(Records on locating words and elements)
• • • •

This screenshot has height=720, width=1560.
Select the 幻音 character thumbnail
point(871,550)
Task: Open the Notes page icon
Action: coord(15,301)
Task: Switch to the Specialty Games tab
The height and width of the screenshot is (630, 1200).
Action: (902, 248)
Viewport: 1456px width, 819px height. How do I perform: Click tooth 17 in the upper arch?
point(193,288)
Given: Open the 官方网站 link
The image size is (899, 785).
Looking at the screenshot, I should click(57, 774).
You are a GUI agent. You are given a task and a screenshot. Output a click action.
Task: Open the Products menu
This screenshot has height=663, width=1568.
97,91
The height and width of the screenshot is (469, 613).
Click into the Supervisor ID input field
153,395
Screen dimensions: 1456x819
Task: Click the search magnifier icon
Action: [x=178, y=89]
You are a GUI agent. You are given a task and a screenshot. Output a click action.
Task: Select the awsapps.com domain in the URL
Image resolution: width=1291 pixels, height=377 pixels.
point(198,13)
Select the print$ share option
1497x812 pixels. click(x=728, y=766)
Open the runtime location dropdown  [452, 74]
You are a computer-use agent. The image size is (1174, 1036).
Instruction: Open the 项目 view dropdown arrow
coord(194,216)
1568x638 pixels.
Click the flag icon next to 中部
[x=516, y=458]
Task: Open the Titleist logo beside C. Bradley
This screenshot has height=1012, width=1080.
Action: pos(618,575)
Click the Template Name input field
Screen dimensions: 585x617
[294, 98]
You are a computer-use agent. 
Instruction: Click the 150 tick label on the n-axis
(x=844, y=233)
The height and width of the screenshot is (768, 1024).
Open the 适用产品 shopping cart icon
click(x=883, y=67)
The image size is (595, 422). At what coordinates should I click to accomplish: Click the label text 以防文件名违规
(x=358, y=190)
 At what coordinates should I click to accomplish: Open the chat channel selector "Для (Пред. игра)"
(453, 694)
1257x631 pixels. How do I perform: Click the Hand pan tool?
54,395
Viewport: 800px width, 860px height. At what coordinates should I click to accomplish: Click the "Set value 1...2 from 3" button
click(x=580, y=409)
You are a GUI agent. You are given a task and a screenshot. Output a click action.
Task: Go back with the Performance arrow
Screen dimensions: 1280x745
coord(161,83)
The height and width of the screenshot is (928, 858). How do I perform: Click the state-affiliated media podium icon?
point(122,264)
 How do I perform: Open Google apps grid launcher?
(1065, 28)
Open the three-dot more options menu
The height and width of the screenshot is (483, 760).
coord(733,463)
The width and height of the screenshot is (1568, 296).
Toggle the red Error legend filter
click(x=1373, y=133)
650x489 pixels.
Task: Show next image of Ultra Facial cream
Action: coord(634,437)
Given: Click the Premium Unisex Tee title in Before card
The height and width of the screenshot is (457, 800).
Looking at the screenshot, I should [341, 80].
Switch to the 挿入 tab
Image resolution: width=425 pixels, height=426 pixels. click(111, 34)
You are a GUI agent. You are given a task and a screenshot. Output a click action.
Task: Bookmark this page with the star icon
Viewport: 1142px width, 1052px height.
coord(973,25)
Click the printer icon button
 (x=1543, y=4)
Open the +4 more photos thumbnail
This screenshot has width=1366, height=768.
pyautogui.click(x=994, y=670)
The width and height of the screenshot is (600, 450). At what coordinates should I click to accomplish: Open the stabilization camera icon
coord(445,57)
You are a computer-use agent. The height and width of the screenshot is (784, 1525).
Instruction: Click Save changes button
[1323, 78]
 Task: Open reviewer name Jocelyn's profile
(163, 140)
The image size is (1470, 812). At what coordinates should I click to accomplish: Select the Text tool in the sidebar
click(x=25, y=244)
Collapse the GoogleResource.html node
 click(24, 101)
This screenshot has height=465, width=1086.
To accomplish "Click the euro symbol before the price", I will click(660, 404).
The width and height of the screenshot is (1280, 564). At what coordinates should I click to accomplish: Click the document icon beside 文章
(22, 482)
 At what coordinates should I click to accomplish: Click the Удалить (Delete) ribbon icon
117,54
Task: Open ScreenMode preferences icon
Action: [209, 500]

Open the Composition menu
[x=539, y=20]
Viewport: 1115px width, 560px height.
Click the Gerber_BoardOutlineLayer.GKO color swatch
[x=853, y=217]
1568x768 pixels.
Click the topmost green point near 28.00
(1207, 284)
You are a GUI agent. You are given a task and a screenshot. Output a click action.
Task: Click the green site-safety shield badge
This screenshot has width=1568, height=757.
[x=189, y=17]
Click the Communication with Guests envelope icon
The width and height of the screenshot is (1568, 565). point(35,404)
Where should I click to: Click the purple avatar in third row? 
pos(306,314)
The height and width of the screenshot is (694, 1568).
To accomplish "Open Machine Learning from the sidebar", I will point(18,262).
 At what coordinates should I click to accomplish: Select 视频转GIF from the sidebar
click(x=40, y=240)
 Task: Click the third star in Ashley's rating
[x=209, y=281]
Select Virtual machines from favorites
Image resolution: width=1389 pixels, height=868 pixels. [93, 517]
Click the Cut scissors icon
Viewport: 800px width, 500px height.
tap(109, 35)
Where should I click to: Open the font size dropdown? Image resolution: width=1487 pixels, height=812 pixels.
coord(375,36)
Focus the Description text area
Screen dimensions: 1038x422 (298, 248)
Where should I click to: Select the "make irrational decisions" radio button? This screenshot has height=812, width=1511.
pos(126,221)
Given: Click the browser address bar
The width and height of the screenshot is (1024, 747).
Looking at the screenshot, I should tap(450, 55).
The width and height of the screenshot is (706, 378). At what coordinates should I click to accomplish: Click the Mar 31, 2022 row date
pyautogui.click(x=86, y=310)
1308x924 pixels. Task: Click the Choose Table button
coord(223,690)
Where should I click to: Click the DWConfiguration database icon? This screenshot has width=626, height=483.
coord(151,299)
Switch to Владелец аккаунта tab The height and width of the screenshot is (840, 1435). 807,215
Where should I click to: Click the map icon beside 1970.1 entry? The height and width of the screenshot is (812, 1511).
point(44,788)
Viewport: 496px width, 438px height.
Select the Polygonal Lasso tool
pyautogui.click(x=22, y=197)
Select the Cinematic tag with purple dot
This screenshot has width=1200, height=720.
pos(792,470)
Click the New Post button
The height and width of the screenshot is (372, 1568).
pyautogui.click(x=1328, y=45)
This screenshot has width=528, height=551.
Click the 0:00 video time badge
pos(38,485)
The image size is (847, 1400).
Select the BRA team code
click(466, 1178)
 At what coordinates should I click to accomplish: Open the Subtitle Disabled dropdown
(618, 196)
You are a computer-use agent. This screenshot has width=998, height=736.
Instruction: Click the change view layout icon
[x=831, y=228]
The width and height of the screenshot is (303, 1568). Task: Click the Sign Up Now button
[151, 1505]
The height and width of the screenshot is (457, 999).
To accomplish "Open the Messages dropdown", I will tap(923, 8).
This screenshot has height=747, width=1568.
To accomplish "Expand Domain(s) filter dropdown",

• • • •

| Job |
Retype all of the records above word for word.

| Output of the task |
This screenshot has height=720, width=1560.
Select the 幻音 character thumbnail
point(871,550)
Task: Open the Notes page icon
Action: coord(15,301)
Task: Switch to the Specialty Games tab
The height and width of the screenshot is (630, 1200).
Action: (902, 248)
Viewport: 1456px width, 819px height. How do I perform: Click tooth 17 in the upper arch?
point(193,288)
Given: Open the 官方网站 link
The image size is (899, 785).
Looking at the screenshot, I should click(57, 774).
You are a GUI agent. You are given a task and a screenshot. Output a click action.
Task: Open the Products menu
This screenshot has height=663, width=1568.
97,91
The height and width of the screenshot is (469, 613).
Click into the Supervisor ID input field
153,395
Screen dimensions: 1456x819
Task: Click the search magnifier icon
Action: [x=178, y=89]
You are a GUI agent. You are given a task and a screenshot. Output a click action.
Task: Select the awsapps.com domain in the URL
Image resolution: width=1291 pixels, height=377 pixels.
point(198,13)
Select the print$ share option
1497x812 pixels. click(x=728, y=766)
Open the runtime location dropdown  [452, 74]
You are a computer-use agent. The image size is (1174, 1036).
Instruction: Open the 项目 view dropdown arrow
coord(194,216)
1568x638 pixels.
Click the flag icon next to 中部
[x=516, y=458]
Task: Open the Titleist logo beside C. Bradley
This screenshot has height=1012, width=1080.
Action: pos(618,575)
Click the Template Name input field
Screen dimensions: 585x617
[294, 98]
You are a computer-use agent. 
Instruction: Click the 150 tick label on the n-axis
(x=844, y=233)
The height and width of the screenshot is (768, 1024).
Open the 适用产品 shopping cart icon
click(x=883, y=67)
The image size is (595, 422). At what coordinates should I click to accomplish: Click the label text 以防文件名违规
(x=358, y=190)
 At what coordinates should I click to accomplish: Open the chat channel selector "Для (Пред. игра)"
(453, 694)
1257x631 pixels. How do I perform: Click the Hand pan tool?
54,395
Viewport: 800px width, 860px height. At what coordinates should I click to accomplish: Click the "Set value 1...2 from 3" button
click(x=580, y=409)
You are a GUI agent. You are given a task and a screenshot. Output a click action.
Task: Go back with the Performance arrow
Screen dimensions: 1280x745
coord(161,83)
The height and width of the screenshot is (928, 858). How do I perform: Click the state-affiliated media podium icon?
point(122,264)
 How do I perform: Open Google apps grid launcher?
(1065, 28)
Open the three-dot more options menu
The height and width of the screenshot is (483, 760).
coord(733,463)
The width and height of the screenshot is (1568, 296).
Toggle the red Error legend filter
click(x=1373, y=133)
650x489 pixels.
Task: Show next image of Ultra Facial cream
Action: coord(634,437)
Given: Click the Premium Unisex Tee title in Before card
The height and width of the screenshot is (457, 800).
Looking at the screenshot, I should [341, 80].
Switch to the 挿入 tab
Image resolution: width=425 pixels, height=426 pixels. click(111, 34)
You are a GUI agent. You are given a task and a screenshot. Output a click action.
Task: Bookmark this page with the star icon
Viewport: 1142px width, 1052px height.
coord(973,25)
Click the printer icon button
 (x=1543, y=4)
Open the +4 more photos thumbnail
This screenshot has width=1366, height=768.
pyautogui.click(x=994, y=670)
The width and height of the screenshot is (600, 450). At what coordinates should I click to accomplish: Open the stabilization camera icon
coord(445,57)
You are a computer-use agent. The height and width of the screenshot is (784, 1525).
Instruction: Click Save changes button
[1323, 78]
 Task: Open reviewer name Jocelyn's profile
(163, 140)
The image size is (1470, 812). At what coordinates should I click to accomplish: Select the Text tool in the sidebar
click(x=25, y=244)
Collapse the GoogleResource.html node
 click(24, 101)
This screenshot has height=465, width=1086.
To accomplish "Click the euro symbol before the price", I will click(660, 404).
The width and height of the screenshot is (1280, 564). At what coordinates should I click to accomplish: Click the document icon beside 文章
(22, 482)
 At what coordinates should I click to accomplish: Click the Удалить (Delete) ribbon icon
117,54
Task: Open ScreenMode preferences icon
Action: [209, 500]

Open the Composition menu
[x=539, y=20]
Viewport: 1115px width, 560px height.
Click the Gerber_BoardOutlineLayer.GKO color swatch
[x=853, y=217]
1568x768 pixels.
Click the topmost green point near 28.00
(1207, 284)
You are a GUI agent. You are given a task and a screenshot. Output a click action.
Task: Click the green site-safety shield badge
This screenshot has width=1568, height=757.
[x=189, y=17]
Click the Communication with Guests envelope icon
The width and height of the screenshot is (1568, 565). point(35,404)
Where should I click to: Click the purple avatar in third row? 
pos(306,314)
The height and width of the screenshot is (694, 1568).
To accomplish "Open Machine Learning from the sidebar", I will point(18,262).
 At what coordinates should I click to accomplish: Select 视频转GIF from the sidebar
click(x=40, y=240)
 Task: Click the third star in Ashley's rating
[x=209, y=281]
Select Virtual machines from favorites
Image resolution: width=1389 pixels, height=868 pixels. [93, 517]
Click the Cut scissors icon
Viewport: 800px width, 500px height.
tap(109, 35)
Where should I click to: Open the font size dropdown? Image resolution: width=1487 pixels, height=812 pixels.
coord(375,36)
Focus the Description text area
Screen dimensions: 1038x422 (298, 248)
Where should I click to: Select the "make irrational decisions" radio button? This screenshot has height=812, width=1511.
pos(126,221)
Given: Click the browser address bar
The width and height of the screenshot is (1024, 747).
Looking at the screenshot, I should tap(450, 55).
The width and height of the screenshot is (706, 378). At what coordinates should I click to accomplish: Click the Mar 31, 2022 row date
pyautogui.click(x=86, y=310)
1308x924 pixels. Task: Click the Choose Table button
coord(223,690)
Where should I click to: Click the DWConfiguration database icon? This screenshot has width=626, height=483.
coord(151,299)
Switch to Владелец аккаунта tab The height and width of the screenshot is (840, 1435). 807,215
Where should I click to: Click the map icon beside 1970.1 entry? The height and width of the screenshot is (812, 1511).
point(44,788)
Viewport: 496px width, 438px height.
Select the Polygonal Lasso tool
pyautogui.click(x=22, y=197)
Select the Cinematic tag with purple dot
This screenshot has width=1200, height=720.
pos(792,470)
Click the New Post button
The height and width of the screenshot is (372, 1568).
pyautogui.click(x=1328, y=45)
This screenshot has width=528, height=551.
Click the 0:00 video time badge
pos(38,485)
The image size is (847, 1400).
Select the BRA team code
click(466, 1178)
 At what coordinates should I click to accomplish: Open the Subtitle Disabled dropdown
(618, 196)
You are a computer-use agent. This screenshot has width=998, height=736.
Instruction: Click the change view layout icon
[x=831, y=228]
The width and height of the screenshot is (303, 1568). Task: Click the Sign Up Now button
[151, 1505]
The height and width of the screenshot is (457, 999).
To accomplish "Open the Messages dropdown", I will tap(923, 8).
This screenshot has height=747, width=1568.
To accomplish "Expand Domain(s) filter dropdown",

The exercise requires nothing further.